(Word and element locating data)
------------------------------------------------------------------------
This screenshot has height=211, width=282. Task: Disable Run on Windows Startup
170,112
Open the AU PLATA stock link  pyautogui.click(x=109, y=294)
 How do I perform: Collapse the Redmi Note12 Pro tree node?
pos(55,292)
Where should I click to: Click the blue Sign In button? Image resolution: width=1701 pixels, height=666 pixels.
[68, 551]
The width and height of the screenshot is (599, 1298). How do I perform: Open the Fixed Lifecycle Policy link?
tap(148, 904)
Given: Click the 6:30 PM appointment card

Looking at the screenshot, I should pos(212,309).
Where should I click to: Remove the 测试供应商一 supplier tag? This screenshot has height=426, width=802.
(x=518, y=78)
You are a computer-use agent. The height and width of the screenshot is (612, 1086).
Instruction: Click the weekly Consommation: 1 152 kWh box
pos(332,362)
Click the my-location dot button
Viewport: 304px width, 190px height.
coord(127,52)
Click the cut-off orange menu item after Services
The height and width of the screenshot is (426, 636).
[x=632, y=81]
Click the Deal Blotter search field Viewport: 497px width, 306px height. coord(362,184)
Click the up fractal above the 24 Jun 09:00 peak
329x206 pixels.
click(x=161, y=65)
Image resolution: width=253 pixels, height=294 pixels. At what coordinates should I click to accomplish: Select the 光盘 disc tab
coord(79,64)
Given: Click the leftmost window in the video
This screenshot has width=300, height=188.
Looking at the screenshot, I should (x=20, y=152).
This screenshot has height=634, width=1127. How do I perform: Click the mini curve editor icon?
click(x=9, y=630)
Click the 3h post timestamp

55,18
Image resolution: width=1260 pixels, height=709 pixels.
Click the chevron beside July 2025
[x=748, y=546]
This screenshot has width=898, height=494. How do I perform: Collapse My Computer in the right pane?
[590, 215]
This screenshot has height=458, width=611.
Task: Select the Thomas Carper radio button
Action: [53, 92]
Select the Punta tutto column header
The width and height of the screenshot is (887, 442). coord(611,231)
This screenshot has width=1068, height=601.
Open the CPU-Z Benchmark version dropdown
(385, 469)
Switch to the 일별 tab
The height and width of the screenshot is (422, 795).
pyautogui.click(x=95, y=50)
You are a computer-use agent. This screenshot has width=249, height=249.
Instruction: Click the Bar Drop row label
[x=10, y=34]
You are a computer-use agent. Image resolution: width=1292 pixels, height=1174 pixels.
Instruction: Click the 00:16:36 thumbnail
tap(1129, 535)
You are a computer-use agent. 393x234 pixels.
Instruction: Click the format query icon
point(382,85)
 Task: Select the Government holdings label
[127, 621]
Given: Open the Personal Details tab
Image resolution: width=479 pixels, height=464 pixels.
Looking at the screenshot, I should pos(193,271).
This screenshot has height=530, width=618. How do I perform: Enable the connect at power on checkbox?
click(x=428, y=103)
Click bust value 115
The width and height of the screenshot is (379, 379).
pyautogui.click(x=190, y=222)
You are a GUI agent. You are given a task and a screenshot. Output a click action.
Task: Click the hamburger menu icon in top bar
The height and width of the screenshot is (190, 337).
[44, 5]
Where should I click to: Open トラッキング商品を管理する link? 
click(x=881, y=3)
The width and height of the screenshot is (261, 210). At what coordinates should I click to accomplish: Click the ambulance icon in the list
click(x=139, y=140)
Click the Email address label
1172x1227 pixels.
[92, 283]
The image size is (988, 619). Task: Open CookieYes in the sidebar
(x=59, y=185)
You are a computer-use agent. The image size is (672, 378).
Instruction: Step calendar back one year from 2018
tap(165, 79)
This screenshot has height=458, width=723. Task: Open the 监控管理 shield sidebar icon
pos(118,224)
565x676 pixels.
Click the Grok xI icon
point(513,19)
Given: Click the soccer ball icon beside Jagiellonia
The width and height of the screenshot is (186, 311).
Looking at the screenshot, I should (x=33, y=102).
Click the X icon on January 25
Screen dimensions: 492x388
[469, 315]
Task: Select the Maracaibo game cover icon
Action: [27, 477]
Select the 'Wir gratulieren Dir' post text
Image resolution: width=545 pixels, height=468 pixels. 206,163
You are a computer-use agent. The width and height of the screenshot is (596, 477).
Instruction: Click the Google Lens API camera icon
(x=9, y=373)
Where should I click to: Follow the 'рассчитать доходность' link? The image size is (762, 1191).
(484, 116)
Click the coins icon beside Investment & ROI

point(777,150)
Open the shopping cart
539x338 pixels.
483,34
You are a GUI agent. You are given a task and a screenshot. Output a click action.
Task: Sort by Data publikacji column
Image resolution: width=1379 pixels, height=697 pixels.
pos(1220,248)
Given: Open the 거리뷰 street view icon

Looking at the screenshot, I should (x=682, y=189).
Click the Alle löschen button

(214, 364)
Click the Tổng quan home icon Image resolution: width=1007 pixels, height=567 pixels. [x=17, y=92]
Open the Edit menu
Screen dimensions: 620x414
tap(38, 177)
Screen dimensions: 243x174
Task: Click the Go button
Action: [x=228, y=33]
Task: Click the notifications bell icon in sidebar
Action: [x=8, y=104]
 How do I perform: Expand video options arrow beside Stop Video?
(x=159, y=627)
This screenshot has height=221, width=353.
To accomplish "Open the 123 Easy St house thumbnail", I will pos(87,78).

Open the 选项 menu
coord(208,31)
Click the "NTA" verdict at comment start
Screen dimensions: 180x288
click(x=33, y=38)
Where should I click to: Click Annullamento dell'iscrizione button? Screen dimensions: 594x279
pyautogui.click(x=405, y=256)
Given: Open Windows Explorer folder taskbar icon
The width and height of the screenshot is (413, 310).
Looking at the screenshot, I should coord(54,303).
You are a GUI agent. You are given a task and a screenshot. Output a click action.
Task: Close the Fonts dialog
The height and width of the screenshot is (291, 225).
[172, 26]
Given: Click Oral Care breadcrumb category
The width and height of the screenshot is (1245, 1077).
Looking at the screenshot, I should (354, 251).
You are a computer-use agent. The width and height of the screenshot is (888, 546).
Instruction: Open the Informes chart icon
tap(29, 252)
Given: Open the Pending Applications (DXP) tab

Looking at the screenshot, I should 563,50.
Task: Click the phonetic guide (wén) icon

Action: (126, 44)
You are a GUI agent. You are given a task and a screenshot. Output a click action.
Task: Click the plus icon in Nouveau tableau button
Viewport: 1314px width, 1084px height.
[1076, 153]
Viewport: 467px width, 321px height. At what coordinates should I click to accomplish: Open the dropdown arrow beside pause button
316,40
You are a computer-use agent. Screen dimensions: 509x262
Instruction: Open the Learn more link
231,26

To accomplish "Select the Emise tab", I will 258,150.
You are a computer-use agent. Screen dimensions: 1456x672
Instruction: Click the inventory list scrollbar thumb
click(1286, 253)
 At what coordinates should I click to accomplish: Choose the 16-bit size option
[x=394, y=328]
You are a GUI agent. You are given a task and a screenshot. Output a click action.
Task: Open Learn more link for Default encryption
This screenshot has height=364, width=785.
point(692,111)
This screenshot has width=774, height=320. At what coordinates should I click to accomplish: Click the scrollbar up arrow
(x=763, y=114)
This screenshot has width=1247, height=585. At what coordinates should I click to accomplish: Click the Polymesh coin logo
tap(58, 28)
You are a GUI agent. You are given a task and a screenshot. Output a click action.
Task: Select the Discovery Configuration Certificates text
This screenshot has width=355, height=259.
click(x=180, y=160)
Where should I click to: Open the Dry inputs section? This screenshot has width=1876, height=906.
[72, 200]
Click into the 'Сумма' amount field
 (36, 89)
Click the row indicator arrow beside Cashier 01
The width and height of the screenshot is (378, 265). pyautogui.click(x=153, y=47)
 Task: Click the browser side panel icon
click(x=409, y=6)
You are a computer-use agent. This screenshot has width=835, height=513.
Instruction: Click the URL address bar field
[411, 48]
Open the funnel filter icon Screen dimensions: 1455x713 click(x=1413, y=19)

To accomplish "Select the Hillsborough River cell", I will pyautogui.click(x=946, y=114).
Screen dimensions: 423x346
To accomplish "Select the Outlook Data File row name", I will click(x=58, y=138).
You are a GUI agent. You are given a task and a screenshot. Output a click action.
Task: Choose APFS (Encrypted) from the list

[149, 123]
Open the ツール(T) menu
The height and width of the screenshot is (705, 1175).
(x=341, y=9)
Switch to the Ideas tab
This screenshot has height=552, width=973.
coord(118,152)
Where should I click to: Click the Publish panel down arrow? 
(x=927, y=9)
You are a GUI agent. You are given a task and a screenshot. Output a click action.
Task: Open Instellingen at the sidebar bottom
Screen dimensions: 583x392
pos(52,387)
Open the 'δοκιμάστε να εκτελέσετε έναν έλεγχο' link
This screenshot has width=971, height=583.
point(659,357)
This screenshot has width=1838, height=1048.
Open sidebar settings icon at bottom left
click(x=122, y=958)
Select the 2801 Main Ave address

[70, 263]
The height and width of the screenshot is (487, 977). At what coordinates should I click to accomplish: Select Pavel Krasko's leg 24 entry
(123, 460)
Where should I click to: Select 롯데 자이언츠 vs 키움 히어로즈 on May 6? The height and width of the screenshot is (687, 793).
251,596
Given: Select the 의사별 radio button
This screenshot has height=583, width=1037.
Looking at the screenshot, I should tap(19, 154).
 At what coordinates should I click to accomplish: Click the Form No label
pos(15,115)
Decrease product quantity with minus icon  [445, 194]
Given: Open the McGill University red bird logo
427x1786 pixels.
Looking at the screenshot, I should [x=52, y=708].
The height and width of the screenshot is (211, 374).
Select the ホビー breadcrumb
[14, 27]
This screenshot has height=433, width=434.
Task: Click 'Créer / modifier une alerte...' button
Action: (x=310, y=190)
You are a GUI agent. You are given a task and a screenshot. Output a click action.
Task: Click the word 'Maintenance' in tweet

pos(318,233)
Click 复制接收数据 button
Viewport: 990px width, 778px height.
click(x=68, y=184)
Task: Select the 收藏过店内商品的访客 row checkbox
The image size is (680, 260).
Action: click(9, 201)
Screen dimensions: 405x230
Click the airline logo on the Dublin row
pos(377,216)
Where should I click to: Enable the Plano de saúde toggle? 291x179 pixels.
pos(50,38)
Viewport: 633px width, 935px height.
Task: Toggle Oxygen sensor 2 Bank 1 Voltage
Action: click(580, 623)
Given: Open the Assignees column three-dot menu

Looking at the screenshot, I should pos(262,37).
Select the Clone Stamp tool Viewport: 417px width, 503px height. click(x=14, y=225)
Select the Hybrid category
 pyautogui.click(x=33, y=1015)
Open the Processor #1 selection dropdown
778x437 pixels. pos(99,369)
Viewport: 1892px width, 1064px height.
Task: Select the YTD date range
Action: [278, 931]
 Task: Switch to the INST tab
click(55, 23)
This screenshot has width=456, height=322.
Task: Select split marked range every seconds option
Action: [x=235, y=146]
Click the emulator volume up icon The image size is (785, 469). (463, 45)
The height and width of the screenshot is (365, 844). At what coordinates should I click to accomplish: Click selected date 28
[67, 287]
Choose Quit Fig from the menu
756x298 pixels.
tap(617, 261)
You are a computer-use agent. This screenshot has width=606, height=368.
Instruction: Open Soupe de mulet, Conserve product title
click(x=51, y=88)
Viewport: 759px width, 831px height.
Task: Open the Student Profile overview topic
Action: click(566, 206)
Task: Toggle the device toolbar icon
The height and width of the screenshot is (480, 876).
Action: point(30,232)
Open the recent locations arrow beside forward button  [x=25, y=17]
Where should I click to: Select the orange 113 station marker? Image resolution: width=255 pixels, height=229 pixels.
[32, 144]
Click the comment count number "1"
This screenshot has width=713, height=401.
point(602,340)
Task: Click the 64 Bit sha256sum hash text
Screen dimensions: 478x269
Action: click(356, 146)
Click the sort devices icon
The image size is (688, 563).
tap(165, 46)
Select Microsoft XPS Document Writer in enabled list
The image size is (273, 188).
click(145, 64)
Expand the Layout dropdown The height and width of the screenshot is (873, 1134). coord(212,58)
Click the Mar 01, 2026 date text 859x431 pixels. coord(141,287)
------------------------------------------------------------------------
- _DIRECTIONS_
Copy the part of the listing that opens with the line containing "This screenshot has width=1068, height=601." and closes with the line containing "click(x=428, y=103)", swapping "thumbnail" for "preview" and leaving everything else unchanged.

- _EXERCISE RESULT_
This screenshot has width=1068, height=601.
Open the CPU-Z Benchmark version dropdown
(385, 469)
Switch to the 일별 tab
The height and width of the screenshot is (422, 795).
pyautogui.click(x=95, y=50)
You are a computer-use agent. This screenshot has width=249, height=249.
Instruction: Click the Bar Drop row label
[x=10, y=34]
You are a computer-use agent. Image resolution: width=1292 pixels, height=1174 pixels.
Instruction: Click the 00:16:36 preview
tap(1129, 535)
You are a computer-use agent. 393x234 pixels.
Instruction: Click the format query icon
point(382,85)
 Task: Select the Government holdings label
[127, 621]
Given: Open the Personal Details tab
Image resolution: width=479 pixels, height=464 pixels.
Looking at the screenshot, I should pos(193,271).
This screenshot has height=530, width=618. How do I perform: Enable the connect at power on checkbox?
click(x=428, y=103)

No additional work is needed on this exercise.